=== What this task involves ===
Could you pull every line of the records below and reproduce them word for word, omitting the pictures?

[Records for locating displayed items]
───

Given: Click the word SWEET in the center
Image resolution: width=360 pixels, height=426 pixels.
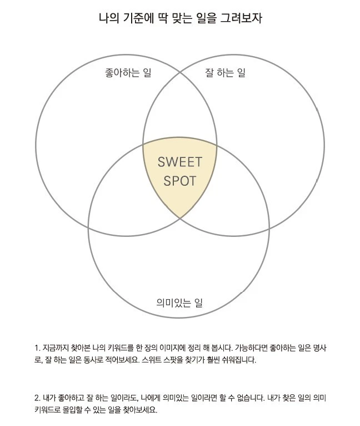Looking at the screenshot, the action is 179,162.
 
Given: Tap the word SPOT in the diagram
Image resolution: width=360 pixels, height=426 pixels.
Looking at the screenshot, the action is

───

=== Written solution ===
Given: Click the word SWEET in the center
Image resolution: width=360 pixels, height=426 pixels.
Looking at the screenshot, the action is 179,162.
 
Given: Tap the word SPOT in the diagram
Image resolution: width=360 pixels, height=426 pixels.
Looking at the screenshot, the action is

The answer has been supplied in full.